╔══
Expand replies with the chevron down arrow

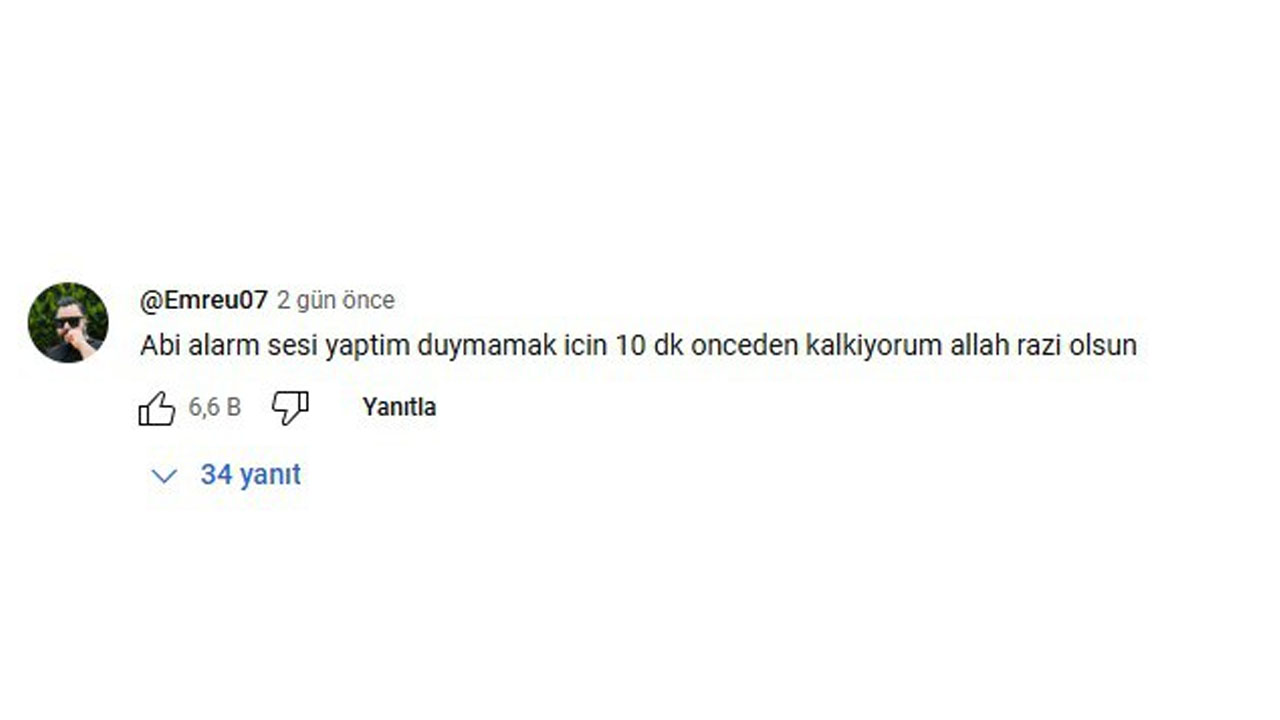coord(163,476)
╚══
╔══
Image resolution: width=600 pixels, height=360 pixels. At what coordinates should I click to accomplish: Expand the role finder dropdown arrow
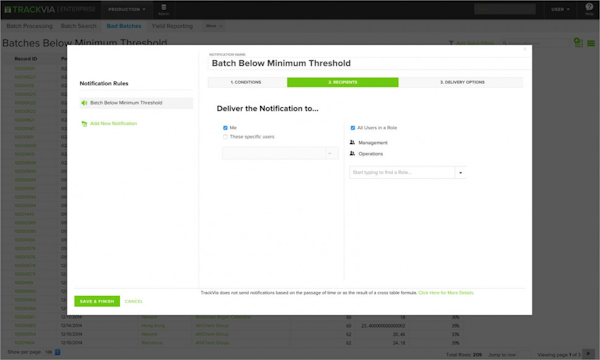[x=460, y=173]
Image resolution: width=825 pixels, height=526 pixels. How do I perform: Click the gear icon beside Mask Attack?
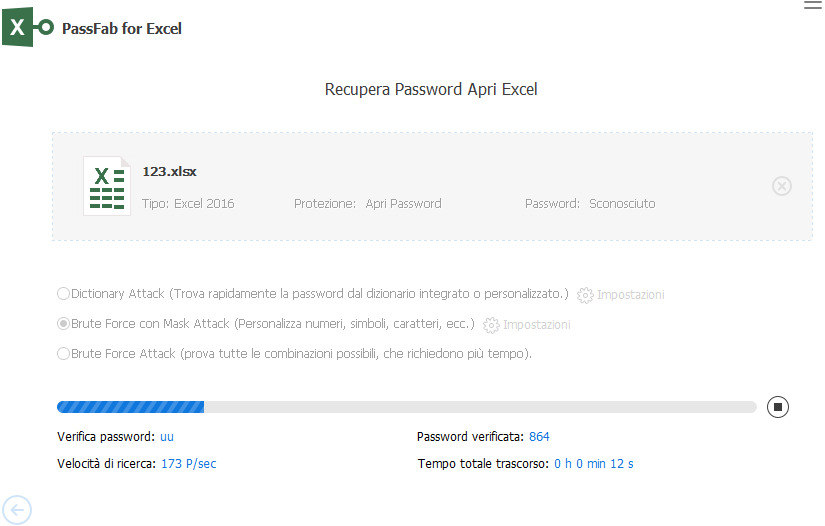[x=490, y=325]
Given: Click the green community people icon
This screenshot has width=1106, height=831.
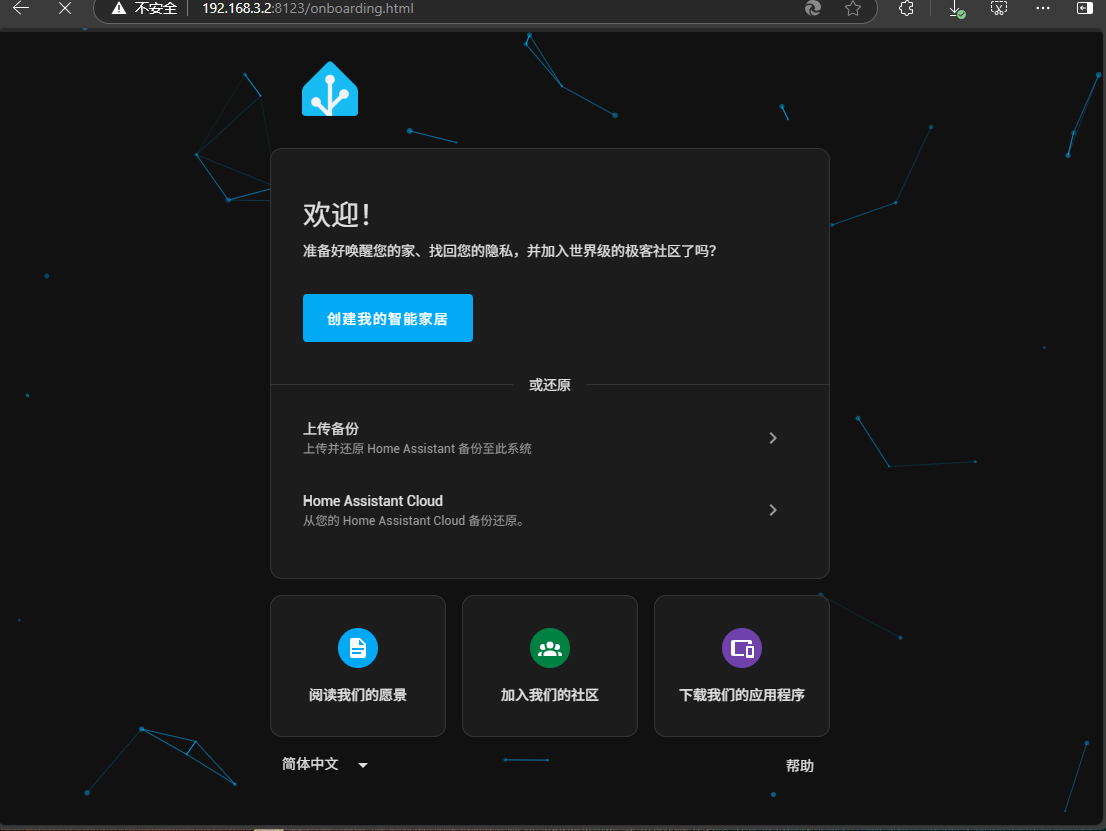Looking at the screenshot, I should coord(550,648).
╚══
**Activity**
Go to the line above holding "Image resolution: width=825", then copy exactly each line down to and including the one holding "Given: Click the green community people icon", leaving pictures out.

**Task answer**
Image resolution: width=825 pixels, height=526 pixels. How do I perform: Click the gear icon beside Mask Attack?
[x=490, y=325]
Given: Click the green community people icon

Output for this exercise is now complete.